The Gold Medal building is a historic factory complex in Racine, Wisconsin. The three-story brick-walled mill-type was built between 1894 and 1924. The Wisconsin Historical Society describes the complex as "one of the best remaining examples of a mill-type factory building" in the state.

==History==
The Racine Camp Furniture & Novelty Manufacturing Co. was founded in 1890, to manufacture furniture for camping such as tents, folding chairs, and sleeping bags. Supposedly, after the company's furniture won a gold medal at the 1893 World's Fair exhibition in Chicago, the name was changed to the Gold Medal Camp Furniture Company. However, no gold medals were actually awarded at the fair, and there is evidence of the company using the Gold Medal name earlier. The company made the standard cots for the United States military and National Guard, and also created the modern director's chair after its No. 35 folding chairs became popular in Hollywood.

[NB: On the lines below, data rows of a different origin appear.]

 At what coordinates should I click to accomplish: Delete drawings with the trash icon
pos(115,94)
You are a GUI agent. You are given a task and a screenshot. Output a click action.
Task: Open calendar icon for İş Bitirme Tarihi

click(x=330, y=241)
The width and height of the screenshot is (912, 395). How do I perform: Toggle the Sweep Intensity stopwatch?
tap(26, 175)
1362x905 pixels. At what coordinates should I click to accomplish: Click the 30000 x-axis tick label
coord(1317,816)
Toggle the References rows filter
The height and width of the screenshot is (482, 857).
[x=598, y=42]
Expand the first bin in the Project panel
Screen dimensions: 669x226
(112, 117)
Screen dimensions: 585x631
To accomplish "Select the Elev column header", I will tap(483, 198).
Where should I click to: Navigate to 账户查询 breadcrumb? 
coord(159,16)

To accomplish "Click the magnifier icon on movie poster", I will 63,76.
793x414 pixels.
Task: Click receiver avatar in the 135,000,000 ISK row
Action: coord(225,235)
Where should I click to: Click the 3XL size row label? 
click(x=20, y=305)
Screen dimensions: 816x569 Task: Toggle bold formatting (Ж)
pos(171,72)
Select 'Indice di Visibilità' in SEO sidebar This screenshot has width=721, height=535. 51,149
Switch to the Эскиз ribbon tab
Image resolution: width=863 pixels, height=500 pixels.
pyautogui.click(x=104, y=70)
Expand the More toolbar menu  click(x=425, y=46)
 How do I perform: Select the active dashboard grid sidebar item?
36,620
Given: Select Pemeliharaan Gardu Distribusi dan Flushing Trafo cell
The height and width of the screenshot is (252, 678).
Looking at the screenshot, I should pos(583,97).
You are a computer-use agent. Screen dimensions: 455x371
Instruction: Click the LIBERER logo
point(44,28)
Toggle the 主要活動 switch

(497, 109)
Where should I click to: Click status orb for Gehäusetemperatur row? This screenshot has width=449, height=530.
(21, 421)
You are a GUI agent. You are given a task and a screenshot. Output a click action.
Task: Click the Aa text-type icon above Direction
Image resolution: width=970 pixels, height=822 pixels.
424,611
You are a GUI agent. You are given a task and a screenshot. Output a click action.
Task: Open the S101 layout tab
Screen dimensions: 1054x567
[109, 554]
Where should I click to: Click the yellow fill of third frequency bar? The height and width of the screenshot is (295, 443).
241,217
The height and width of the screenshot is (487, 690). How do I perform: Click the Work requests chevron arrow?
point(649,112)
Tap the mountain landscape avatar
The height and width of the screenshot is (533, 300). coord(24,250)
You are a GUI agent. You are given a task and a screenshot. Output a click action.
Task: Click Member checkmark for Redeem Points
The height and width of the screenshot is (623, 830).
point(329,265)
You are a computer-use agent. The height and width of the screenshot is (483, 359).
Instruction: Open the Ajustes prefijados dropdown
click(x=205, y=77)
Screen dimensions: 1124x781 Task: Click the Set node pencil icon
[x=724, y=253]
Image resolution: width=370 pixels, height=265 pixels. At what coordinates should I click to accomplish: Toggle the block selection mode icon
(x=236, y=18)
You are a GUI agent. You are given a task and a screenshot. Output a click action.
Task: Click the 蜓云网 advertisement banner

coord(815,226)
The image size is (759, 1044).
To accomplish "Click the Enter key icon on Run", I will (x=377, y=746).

In 1979, Gold Medal established a second manufacturing plant in Baxter, Tennessee. In 1986, the company decided to consolidate its operations in the face of increased competition from overseas, and closed the Racine plant. In 2019, the complex was listed on the National Register of Historic Places at the request of its owner, development firm J. Jeffers & Co., which is currently in the process of converting the historic buildings into an apartment building called Gold Medal Lofts.